Illness is very frustrating when on a serious training schedule, but failure to heed the warning signs just means further loss of training time, often with a far greater loss of training time than if workouts had been reduced appropriately.

Training while ill also means sub-optimal workouts, sub-optimal recovery, and in this way can be worse than doing nothing at all (resting).

Training while ill

For mild illness, cut workout intensity to pure aerobic— no hard efforts, and cut the workout duration by half or two-thirds. Done right, this might actually speed up recovery by encouraging blood flow. Overdone, it’s a problem. If in doubt, skip a day or days of training.

When you’re really sick, training is absolutely foolish, and you’ll often pay a high price for it, in the form of greater severity, or a nagging problem that drags on for weeks or longer.

Illness warning signs — example

As a brief example consistent with other similar observations I’ve made over the years, here are the training data of heart rate and power for two workouts I performed while almost recovered from a sinus/chest virus. On Day 1, I felt good, but I still had a sporadic dry cough deep in my chest:

Day 1: 226 watts @ 128 bpm
Day 2: 222 watts @ 138 bpm
(both workouts identical in duration and route and conditions)

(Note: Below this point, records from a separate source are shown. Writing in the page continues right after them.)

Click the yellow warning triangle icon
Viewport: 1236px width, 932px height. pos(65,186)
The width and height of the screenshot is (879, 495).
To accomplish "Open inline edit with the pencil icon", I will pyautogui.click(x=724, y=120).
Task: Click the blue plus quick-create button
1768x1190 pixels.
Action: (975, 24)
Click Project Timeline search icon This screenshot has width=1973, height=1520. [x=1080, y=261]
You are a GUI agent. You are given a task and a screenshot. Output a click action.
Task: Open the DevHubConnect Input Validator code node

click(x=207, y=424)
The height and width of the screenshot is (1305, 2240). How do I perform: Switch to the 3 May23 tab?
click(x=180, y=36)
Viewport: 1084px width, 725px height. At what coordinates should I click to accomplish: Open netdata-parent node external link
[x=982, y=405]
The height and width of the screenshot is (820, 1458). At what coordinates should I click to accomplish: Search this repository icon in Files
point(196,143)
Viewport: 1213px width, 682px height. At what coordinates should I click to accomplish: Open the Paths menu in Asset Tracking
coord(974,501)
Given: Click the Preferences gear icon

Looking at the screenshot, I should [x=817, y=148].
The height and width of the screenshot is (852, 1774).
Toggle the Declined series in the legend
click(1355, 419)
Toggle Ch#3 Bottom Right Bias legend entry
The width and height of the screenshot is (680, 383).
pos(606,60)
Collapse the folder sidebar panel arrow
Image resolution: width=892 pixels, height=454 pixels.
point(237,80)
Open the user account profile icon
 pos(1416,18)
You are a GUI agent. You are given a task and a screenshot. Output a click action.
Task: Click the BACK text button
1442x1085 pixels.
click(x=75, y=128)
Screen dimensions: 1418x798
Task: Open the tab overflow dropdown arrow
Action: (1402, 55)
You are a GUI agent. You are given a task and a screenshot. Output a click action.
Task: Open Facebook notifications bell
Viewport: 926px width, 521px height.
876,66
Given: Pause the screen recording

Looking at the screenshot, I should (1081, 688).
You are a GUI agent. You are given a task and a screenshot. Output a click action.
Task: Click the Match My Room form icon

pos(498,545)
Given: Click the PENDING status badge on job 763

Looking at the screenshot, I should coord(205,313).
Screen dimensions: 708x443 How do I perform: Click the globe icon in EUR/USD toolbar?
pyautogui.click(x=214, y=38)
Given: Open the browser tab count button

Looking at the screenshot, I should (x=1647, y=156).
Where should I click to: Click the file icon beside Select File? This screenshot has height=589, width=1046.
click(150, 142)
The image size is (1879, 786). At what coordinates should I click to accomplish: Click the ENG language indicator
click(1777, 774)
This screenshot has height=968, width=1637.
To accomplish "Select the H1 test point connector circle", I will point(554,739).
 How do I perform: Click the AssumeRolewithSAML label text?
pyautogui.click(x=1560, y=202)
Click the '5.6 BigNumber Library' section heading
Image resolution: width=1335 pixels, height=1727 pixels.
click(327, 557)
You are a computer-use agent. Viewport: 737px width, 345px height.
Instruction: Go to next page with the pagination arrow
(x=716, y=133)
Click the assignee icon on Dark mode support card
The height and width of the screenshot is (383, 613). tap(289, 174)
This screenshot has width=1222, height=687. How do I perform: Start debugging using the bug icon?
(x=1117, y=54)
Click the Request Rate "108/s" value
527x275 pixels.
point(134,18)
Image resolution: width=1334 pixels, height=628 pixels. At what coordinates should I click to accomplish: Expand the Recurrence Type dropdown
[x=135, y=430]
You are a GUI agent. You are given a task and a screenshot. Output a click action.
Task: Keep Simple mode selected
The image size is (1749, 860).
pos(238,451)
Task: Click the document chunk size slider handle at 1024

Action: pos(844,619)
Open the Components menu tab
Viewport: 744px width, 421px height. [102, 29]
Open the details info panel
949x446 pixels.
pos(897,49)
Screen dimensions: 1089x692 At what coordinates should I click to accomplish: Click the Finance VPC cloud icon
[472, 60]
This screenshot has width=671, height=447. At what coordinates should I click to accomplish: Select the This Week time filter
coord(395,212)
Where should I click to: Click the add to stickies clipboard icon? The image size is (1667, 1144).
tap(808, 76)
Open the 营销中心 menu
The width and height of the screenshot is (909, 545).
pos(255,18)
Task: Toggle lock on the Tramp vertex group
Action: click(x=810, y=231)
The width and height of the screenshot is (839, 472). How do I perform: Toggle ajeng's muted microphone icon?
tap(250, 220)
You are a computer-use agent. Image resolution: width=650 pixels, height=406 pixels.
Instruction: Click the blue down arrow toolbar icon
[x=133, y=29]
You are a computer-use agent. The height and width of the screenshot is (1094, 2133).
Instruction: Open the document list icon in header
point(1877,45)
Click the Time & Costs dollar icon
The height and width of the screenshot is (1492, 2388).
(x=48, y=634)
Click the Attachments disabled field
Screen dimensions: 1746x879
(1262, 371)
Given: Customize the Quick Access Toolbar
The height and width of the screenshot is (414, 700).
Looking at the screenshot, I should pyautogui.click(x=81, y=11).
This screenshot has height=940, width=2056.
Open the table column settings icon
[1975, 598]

A power meter offers an unambiguous metric to which heart rate can be referenced, which can show a red flag in relative effort. I felt rested and I was definitely fully hydrated on Day 2, but observe the heart rate running 10 beats higher at a slightly lower effort. That’s a warning sign!

Day 1 was a 90 minute workout, about as strong as I can do early in the season.

Day 2 was not only lower wattage, but 10 beats higher on the heart rate. That suggest either incomplete recovery or dehydration, or impending illness.

Day 3 slammed me: I was unable to complete a workout. I had very little energy, could not produce much power, and just plain felt tired.

Day 4 brought impaired airway function as an infection re-asserted itself in my lungs, along with a cough and a massive drop in my energy level, making even a short walk feel strenuous. A drippy noise, sneezing and a pre-pneumonia feel were no fun at all.

Training smarter

The right course here would have been to resume training on Day 1 with a low intensity workout of perhaps half the duration (45 minutes instead of 90).

Then repeating that on Day 2 and watching for any drop in performance. Most likely, the infection would not have had the opportunity to re-assert itself because I would not have weakened my system.

Mistake 1 — I knew that I wasn’t over my cough on Day 1, but I had rested for several days, so I did a hard workout (at night and in the cold). At the end of the workout, the cough reappeared and that was a Clue.

Mistake 2 — Day 2 felt harder than Day 1, but I didn’t yet feel weak. But I coughed more after the workout. At this point, I should have been paying attention to the cough, and the unusually high heart rate.

The result of my error in judgment were that Days 3/4/5/6/7/8 were all culled from my training schedule— a big penalty for not resuming training properly.